As McGeorge Bundy phrased it in July of 1961:

The only plan the United States had for the use of strategic weapons  was a massive, total, comprehensive  obliterating attack upon the Soviet Union -- an attack on the Warsaw Pact countries and Red China, [with] no provision for separating them out. … An attack on everything Red.”

Quite different from using a bunker buster on Pyongyang’s missile sites.

As indicated, JFK was not as hawkish as LeMay, nor even as his hot-headed brother RFK.   But he too could be provocative.  Re a June 3, 1961 head-to-head meeting with Khrushchev, which Kennedy prefaced by saying “This is the nut-cutter”:

“Force would be met by force,” Khrushchev warned Kennedy …
“The President concluded the conversation,” noted the transcript, “by observing that it would be a cold winter.”
-- Richard Reeves, President Kennedy:  Profile of Power (1993), p.  171

What -- switching the subject to something less controversial, like the weather, to avoid confrontation?  No;  then as now, there was a problem with self-censured news.

What Kennedy actually said was stronger:  “Then, Mr.

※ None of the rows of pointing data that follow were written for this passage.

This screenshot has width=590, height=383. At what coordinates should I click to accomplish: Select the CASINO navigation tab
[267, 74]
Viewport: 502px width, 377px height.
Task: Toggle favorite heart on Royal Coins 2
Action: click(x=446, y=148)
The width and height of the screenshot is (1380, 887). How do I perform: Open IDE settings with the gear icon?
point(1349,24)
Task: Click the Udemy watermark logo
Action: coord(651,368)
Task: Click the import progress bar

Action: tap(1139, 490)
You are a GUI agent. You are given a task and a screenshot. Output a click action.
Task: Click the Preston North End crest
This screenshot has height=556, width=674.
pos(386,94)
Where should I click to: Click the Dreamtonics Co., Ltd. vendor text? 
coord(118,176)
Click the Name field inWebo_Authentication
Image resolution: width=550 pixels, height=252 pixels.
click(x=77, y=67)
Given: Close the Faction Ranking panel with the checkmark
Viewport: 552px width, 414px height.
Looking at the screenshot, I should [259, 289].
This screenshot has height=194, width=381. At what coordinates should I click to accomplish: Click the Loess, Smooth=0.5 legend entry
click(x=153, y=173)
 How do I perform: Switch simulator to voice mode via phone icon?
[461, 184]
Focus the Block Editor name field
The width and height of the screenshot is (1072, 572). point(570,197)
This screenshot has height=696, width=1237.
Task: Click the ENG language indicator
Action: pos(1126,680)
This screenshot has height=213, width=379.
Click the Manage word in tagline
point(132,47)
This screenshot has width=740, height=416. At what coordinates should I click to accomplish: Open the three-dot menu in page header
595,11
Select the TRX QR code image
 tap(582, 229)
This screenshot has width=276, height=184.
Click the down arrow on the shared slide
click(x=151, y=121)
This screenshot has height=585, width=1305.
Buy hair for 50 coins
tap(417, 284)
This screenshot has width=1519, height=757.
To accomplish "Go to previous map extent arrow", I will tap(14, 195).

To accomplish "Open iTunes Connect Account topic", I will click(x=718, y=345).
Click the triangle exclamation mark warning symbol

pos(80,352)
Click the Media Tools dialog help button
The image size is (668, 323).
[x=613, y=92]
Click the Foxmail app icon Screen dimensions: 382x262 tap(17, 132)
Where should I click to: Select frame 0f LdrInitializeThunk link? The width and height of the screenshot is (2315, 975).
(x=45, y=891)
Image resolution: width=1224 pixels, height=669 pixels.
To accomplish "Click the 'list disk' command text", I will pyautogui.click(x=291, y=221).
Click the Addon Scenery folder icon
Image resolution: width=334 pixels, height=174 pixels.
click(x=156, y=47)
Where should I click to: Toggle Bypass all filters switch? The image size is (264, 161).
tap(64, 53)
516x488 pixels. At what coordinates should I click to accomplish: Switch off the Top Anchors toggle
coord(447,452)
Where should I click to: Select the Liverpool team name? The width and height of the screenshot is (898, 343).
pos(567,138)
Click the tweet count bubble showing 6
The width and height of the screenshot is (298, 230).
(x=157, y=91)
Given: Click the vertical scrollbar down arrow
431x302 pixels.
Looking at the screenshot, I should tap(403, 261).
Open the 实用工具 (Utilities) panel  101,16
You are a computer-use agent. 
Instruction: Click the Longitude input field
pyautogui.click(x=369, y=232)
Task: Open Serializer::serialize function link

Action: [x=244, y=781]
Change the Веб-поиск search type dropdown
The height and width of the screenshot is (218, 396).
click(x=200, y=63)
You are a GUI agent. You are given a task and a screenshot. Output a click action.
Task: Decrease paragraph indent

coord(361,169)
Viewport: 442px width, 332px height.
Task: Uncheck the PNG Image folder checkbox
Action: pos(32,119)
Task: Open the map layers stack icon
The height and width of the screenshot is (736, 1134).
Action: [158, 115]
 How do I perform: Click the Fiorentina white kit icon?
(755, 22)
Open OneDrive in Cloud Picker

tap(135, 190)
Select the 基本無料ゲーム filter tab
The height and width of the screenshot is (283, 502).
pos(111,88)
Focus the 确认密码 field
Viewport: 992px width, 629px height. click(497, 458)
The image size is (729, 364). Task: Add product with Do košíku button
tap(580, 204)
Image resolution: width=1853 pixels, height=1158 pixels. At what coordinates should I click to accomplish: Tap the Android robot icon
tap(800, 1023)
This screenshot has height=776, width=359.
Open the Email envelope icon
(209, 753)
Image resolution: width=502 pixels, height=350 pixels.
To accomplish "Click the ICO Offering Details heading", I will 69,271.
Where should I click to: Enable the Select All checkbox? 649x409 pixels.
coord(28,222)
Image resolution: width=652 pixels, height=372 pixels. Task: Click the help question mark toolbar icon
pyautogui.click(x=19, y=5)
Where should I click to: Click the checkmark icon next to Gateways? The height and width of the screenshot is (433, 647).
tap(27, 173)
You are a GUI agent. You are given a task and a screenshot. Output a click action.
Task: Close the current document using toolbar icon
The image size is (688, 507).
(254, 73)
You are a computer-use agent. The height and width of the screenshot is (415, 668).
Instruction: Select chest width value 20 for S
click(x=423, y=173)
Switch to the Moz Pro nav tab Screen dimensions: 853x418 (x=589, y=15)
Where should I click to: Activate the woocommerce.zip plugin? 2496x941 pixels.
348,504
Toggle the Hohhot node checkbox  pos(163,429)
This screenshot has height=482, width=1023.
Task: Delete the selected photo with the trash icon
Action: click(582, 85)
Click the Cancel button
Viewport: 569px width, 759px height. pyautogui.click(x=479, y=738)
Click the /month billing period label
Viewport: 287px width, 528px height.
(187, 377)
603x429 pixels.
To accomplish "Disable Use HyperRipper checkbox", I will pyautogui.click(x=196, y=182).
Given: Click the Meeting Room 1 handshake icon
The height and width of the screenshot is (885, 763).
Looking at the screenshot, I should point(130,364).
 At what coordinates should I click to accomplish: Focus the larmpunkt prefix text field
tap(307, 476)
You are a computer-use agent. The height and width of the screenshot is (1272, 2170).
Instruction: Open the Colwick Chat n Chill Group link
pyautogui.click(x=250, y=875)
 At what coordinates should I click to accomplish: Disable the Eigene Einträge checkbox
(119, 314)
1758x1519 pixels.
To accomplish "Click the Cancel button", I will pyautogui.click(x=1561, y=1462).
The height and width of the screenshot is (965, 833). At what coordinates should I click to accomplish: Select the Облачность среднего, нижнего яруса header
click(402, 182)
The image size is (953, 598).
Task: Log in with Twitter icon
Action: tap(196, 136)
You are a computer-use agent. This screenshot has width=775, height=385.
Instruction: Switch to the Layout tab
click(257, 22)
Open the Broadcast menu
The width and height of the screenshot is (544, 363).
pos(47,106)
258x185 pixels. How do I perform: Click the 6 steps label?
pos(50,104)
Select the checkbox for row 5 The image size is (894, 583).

Chairman, there will be war.  It will be a cold winter.”
-- id.

And, during the Cuban Missile Crisis, 18 Oct 1962:

Acheson was appalled when he met alone with the President, and heard him use the same phrase, “Pearl Harbor in reverse” -- as if the United States were planning a sneak attack without provocation.
“I don’t know where you got that,” Acheson said to John Kennedy. “It is unworthy of you to talk that way.”
-- id, p. 378

Similarly,

Stevenson was shaken by the President’s casual manner, as two years before  Kennedy had been shocked by Eisenhower’s casual talk of nuclear weapons.
-- id, p. 275

~

As always, our purpose is neither to trash JFK, nor to excuse the present fellow, but simply to provide a spot of perspective.